A qualche migliaia di chilometri di distanza, il figlio cinquantenne continua intanto le corse col suo taxi. Ha dovuto lasciare il paese natale già da dieci anni per riversarsi in uno dei brulicanti centri urbani costieri dove è nata e sta ingigantendosi la “Cina del miracolo”. La moglie l’ha seguito e fa la ragioniera presso un piccolo esercizio commerciale. Vivono in uno di quei vecchi complessi residenziali squadrati, tristemente tipici di ogni società socialista. Abitano a circa 40 minuti dalla città vera e propria, così da potersi permettere di evitare gli affitti del centro, affitti che superano facilmente il salario congiunto di marito e moglie. Il figlio, il loro solo erede come da “politica del figlio unico”, sta ancora studiando all’università dove, grazie al cielo, è riuscito ad essere stato ammesso. Questo gli consentirà di ambire ad una posizione medio-alta, di riuscire magari a vincere una borsa di studio per trascorrere qualche anno all’estero (possibilmente negli Stati Uniti) per poi tornare in Cina, comprarsi casa e auto, metter su famiglia, prendersi cura dei genitori e potersi permettere tutti i servizi sociali che il benevolo comunismo soleva garantire a chiunque. Gli mancano ancora due anni per terminare il corso di studi universitari eppure il giovane Bo già sta guardandosi attorno e invia curricula per poter mettere in moto la propria carriera, non appena ha terminato i corsi. Nell’occhio del mirino ci sono le città di Shanghai e Canton, magari Pechino. A tornare a ovest, nella città dei genitori, non ci pensa proprio. Opportunità lì non ne intravede nel breve periodo, di ditte straniere non ce ne sono ancora abbastanza e poi i livelli di salario laggiù sono notevolmente più bassi di quanto le megalopoli internazionali moderne possono offrirgli, a patto che riesca a farsi largo tra le moltitudini di concorrenti, suoi coetanei.
Il giovane Bo incarna per molti versi il profilo del nuovo giovane cinese, per lo meno di quello che riesce a conseguire la laurea. Per quanti non ottengono un’educazione di livello alto, infatti, il ventaglio di scenari futuri non cambia molto rispetto a quello dei genitori, benché molto continui a dipendere dallo spirito di intraprendenza individuale. Invece Bo, aspirante ingegnere, studia duro per poter spiccare fra la massa e riuscire ad entrare in un grosso gruppo industriale. Studia l’inglese e cerca di laurearsi al più presto. Partecipa a fiere e training aziendali per costruire già il suo portafoglio di contatti utili. Se riesce ad emergere dal gruppo e a venir selezionato tra i laureati top, quelli di cui le grandi ditte in Cina hanno disperatamente bisogno, a 23 anni può già ambire ad uno stipendio di 50 mila dollari l’anno. Un paio di anni di esperienza professionale che poi gli consentiranno di fare domanda per un master o un dottorato in Nord America. E, allora, tornato in Cina, la scalata professionale sarà assicurata.

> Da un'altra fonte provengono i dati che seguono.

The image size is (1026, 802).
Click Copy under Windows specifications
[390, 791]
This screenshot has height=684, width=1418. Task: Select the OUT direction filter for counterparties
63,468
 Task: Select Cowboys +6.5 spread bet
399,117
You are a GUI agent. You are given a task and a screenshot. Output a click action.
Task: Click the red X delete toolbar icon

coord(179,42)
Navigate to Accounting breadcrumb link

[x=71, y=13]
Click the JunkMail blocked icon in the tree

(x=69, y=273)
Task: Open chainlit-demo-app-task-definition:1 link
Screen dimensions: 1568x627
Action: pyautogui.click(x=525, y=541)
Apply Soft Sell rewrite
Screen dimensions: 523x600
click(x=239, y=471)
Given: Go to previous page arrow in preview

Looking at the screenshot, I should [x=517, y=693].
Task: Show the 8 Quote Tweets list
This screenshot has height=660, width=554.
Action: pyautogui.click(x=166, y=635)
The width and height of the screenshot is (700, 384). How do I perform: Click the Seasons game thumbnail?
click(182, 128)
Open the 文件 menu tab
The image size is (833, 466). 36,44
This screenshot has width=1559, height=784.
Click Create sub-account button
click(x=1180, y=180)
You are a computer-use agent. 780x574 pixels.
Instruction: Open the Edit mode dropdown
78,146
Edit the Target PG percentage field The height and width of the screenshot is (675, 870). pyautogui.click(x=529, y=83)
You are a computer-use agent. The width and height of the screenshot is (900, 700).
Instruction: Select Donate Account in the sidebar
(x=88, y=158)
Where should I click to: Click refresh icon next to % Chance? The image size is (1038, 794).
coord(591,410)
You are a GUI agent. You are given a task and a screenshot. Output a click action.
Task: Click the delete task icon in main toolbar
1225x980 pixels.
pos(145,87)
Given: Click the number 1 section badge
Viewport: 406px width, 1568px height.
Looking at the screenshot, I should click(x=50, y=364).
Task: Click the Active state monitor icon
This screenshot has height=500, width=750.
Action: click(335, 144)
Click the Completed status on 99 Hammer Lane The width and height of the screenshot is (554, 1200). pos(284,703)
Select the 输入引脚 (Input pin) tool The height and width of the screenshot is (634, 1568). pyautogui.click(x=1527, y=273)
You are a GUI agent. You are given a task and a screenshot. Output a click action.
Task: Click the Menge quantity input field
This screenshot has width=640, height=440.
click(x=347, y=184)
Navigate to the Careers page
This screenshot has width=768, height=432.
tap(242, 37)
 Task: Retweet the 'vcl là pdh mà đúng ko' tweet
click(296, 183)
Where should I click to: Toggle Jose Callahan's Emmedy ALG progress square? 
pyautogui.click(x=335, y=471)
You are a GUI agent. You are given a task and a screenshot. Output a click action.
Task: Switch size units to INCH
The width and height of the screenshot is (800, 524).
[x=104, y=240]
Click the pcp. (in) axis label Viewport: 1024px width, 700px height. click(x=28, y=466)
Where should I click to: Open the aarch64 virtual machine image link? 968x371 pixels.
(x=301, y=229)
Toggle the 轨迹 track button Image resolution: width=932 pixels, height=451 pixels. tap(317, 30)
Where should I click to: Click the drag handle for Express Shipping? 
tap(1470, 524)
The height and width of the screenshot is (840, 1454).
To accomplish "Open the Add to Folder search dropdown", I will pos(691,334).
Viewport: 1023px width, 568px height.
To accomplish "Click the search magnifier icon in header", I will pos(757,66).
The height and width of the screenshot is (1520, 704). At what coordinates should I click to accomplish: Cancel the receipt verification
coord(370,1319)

Non avrà tempo per fare i suoi esercizi di taiqichuan ma non dovrà neanche più abitare a 20 fermate di metrò dal centro, in un vecchio stabile socialista (che molto probabilmente all’epoca sarà già stato abbattuto). A quel punto, non avrà neanche più nulla da invidiare ai suoi connazionali occidentali. E chissà che, invece, non comincino loro a rimpiangere di non essere cinesi…
[Articolo originariamente composto in novembre 2006]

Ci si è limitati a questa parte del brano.